As a result of the Corvid-19 lockdown I am getting to know my home patch. I’ve been cycling to the glen immediately to the south, known as Clachaig.
I remembered a small hazel wood there, tucked a couple of miles inland beside the burn, on a steep slope.
I found it: a magical mini-rainforest, with liverworts crowding exuberantly on the trunks and lichens and mosses weaving into one another.
The photograph is actually of a young hazel stool growing right by the burn beside a fence separating from a pasture. This means that it faces south and receives plenty of light.
Covering the surface are various “first bark colonisers”, which actually grow under the tree’s skin. There are a number of species present in the photograph, distinguishable from each other from their different colours and fruiting bodies.

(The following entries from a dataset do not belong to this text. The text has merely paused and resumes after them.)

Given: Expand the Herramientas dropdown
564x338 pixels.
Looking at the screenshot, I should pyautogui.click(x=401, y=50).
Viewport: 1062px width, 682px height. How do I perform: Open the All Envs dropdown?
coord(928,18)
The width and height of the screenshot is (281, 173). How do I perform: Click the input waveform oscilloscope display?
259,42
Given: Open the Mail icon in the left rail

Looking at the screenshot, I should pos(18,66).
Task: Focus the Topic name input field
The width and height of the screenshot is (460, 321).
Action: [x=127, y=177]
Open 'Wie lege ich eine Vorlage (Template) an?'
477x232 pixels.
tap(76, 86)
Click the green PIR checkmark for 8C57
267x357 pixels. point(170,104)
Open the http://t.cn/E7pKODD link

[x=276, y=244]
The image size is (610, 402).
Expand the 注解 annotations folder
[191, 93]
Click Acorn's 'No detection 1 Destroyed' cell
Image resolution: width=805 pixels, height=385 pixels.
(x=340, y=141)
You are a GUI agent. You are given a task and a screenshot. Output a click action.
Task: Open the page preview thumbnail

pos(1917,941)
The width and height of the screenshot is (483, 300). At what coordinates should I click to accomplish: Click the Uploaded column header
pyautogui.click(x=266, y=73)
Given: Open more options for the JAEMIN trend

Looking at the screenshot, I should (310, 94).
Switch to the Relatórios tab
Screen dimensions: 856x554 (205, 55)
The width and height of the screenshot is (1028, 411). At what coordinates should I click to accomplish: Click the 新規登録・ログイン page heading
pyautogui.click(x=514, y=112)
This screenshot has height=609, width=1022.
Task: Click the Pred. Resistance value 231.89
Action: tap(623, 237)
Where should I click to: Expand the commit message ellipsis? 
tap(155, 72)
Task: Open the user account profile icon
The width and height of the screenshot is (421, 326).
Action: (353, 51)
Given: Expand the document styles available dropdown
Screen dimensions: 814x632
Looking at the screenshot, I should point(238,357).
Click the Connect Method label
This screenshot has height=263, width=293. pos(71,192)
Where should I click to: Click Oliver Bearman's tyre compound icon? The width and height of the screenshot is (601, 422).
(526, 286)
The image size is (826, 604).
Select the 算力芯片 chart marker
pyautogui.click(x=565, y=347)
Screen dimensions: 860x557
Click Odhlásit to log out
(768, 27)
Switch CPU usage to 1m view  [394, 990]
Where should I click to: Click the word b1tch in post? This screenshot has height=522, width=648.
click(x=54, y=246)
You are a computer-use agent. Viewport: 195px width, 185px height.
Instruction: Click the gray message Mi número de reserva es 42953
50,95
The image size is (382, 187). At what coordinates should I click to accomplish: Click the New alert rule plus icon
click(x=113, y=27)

The white lichen containing numerous black scribbles is actually growing on the surface. It is the common Graphis scripta, so-called because it looks like writing! On it is growing a reddish plant, a liverwort, which only grows near the sea in oceanic conditions: Frullania teneriffae, or sea scalewort. Through a hand lens it does, indeed seem to consist of scales packed tightly together.
Nearby I found a rarer “script” lichen: Graphina anguina, this time growing on an old alder. The “writing” here is fainter. It was great to see the two different species near each other: a useful aid to identification.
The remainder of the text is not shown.